Sob essa perspectiva, relevante a passagem do voto do ministro Moreira Alves no Inquérito 687 que disserta sobre a interpretação restritiva do foro: “a prerrogativa de foro é, sem dúvida, excepcional. Ela afasta o Juiz natural nos termos estritos da Constituição, ou seja, em favor do parlamentar que permaneça no exercício do mandato durante o processo e por ocasião do julgamento por esta Corte. A Constituição não diz que essa prerrogativa persiste, depois de o parlamentar deixar de sê-lo, se o crime de que ele é acusado for cometido durante o exercício do mandato, nem que o tenha sido em decorrência desse exercício” ².
É verdade que a corte em 2018 reconduziu a solução a um critério material estrito (“em razão do cargo”), pretendendo evitar manobras e assegurar a unidade de tratamento. Todavia, esse argumento não basta para transpor a barreira teórica central: se não há mais mandato, não há risco atual ao livre exercício. Sendo assim, o que resta é, no máximo, um rescaldo institucional do passado — insuficiente para justificar um foro excepcional.
Em termos de igualdade, a permanência do foro após o mandato cria uma assimetria sem contrapartida funcional: dois cidadãos, ambos hoje sem cargo, responderão perante juízos diversos por fatos pretéritos, apenas porque um deles já ocupou função que não ocupa mais. Esse arranjo, avançando sobre a exceção, reaproxima o sistema da lógica que o STF afastou em 1999, quando desautorizou leituras ampliativas da prerrogativa.

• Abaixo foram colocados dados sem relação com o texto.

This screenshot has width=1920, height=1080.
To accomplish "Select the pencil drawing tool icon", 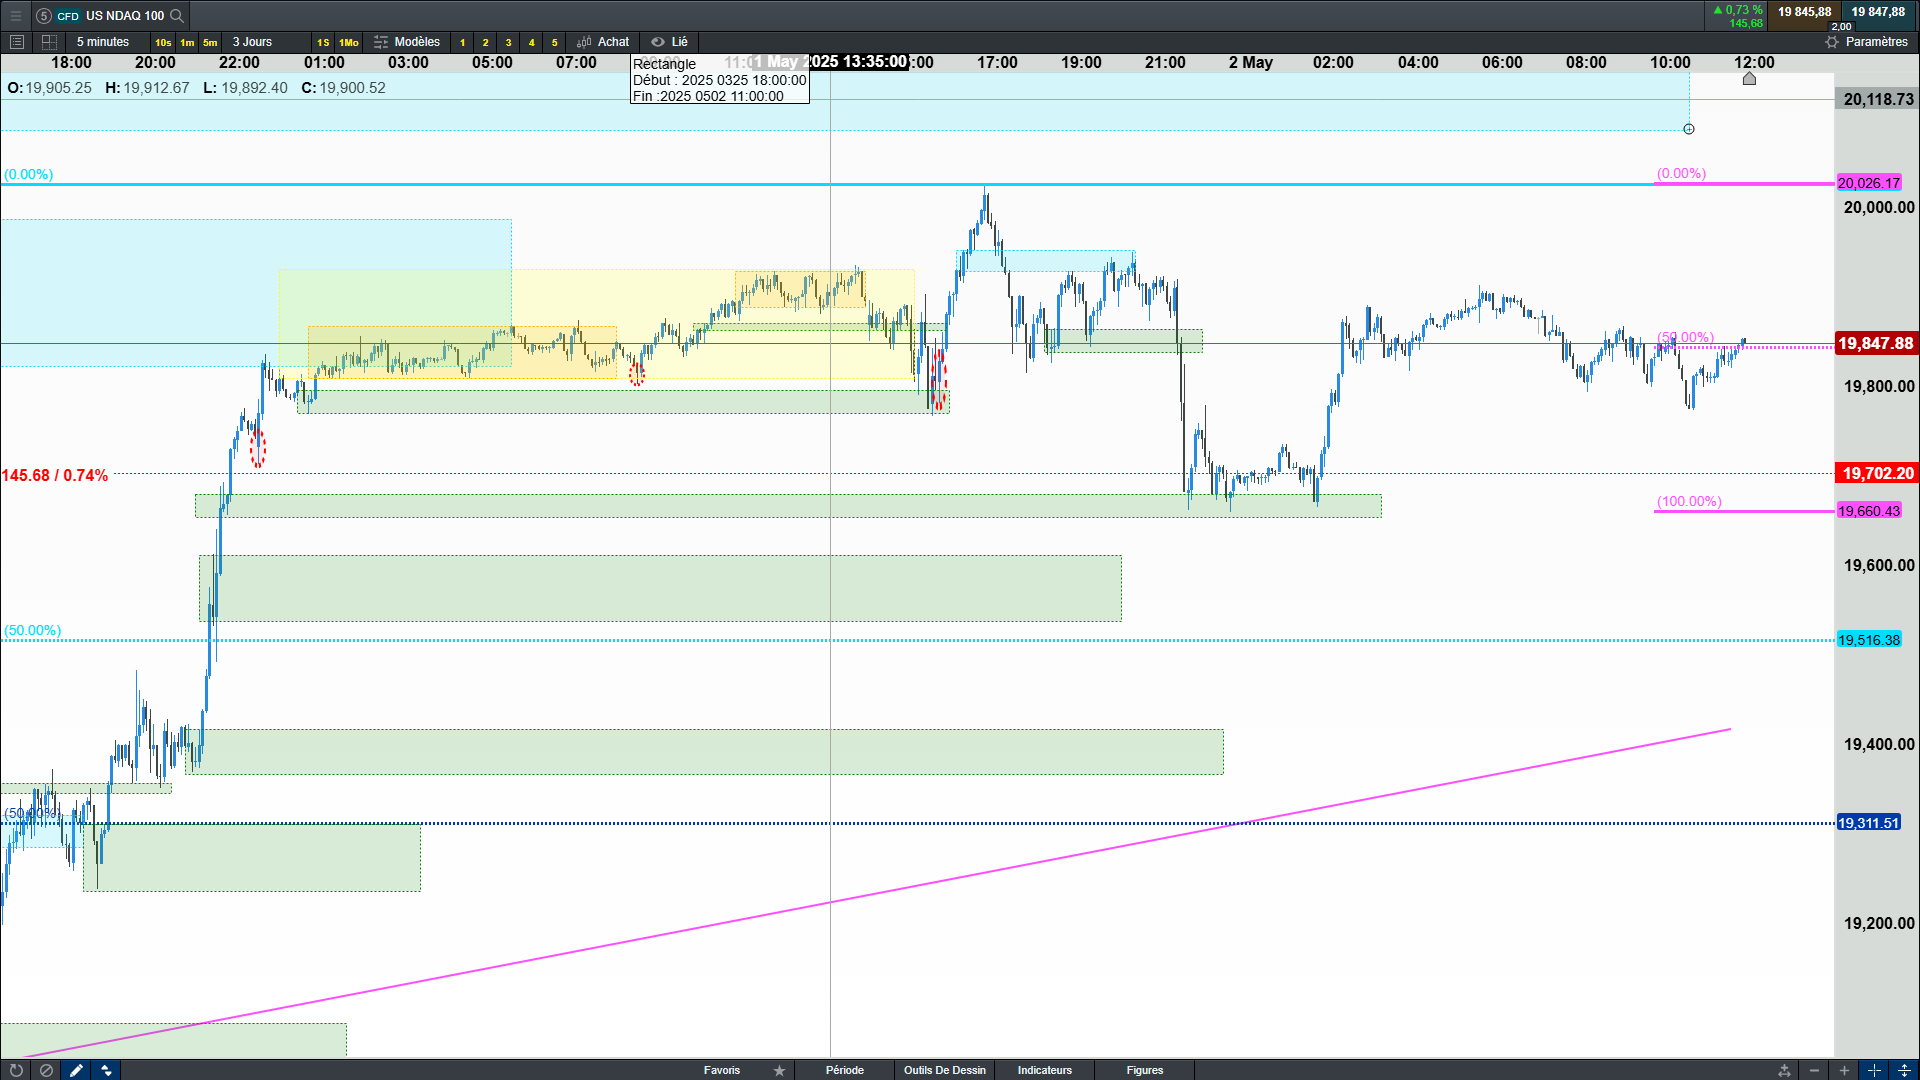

Traz-se, nesse aspecto, trecho do voto do ministro Carlos Velloso no Inquérito 687, que subsidiou a revogação: “os cidadãos devem ser julgados pelo juiz natural de todos eles. Assim, as normas que estabelecem foro privilegiado, que é o nome correto do foro por prerrogativa de função, devem ser interpretadas em sentido estrito, sem possibilidade de ampliação”³.
Do ponto de vista prático, os objetivos legítimos de evitar fraudes (renúncias oportunistas) e travar o foro itinerante já haviam sido satisfatoriamente atendidos pela AP 937 (QO) ao: (1) restringir o foro a crimes no cargo e em razão do cargo e (2) estabilizar a competência após as alegações finais. Assim, a solução da QO esvaziou o principal incentivo à manipulação da competência, preservando a teleologia original do foro (proteção enquanto se exerce o cargo) sem prorrogar efeitos depois de cessado o mandato. Por outro lado, o HC 232.627, ao restabelecer uma ultratividade material (ainda que cirúrgica), tensiona a coerência do sistema com a premissa republicana e o princípio da igualdade entre brasileiros.
Em síntese: garantia institucional não se converte em privilégio residual. Extinto o mandato, extingue-se a prerrogativa — como a corte expressamente registrou em 1999 — sob pena de violar a igualdade e o juiz natural. Destaca-se que o bem tutelado não mais subsiste com o final do mandato. Para coibir fraudes, bastam as travas processuais da AP 937, e para preservar a igualdade, impõe-se não estender o foro para além do mandato.
Referências:
STF. HC nº 232.627, rel. min. Gilmar Mendes, plenário, j. em 12/03/2025.
STF. AP nº 937, rel. min. Roberto Barroso, plenário, j. em 03/05/2018.
STF. Inq nº 687, rel. min. Sidney Sanches, Plenário, j. em 25/08/1999.
Notas:
¹Voto do min. Sepúlveda Pertence no Inq nº 687, p. 263.
²Voto do min. Moreira Alves no Inq nº 687, p. 285.
³Voto do min. Carlos Velloso no Inq nº 687, p. 295.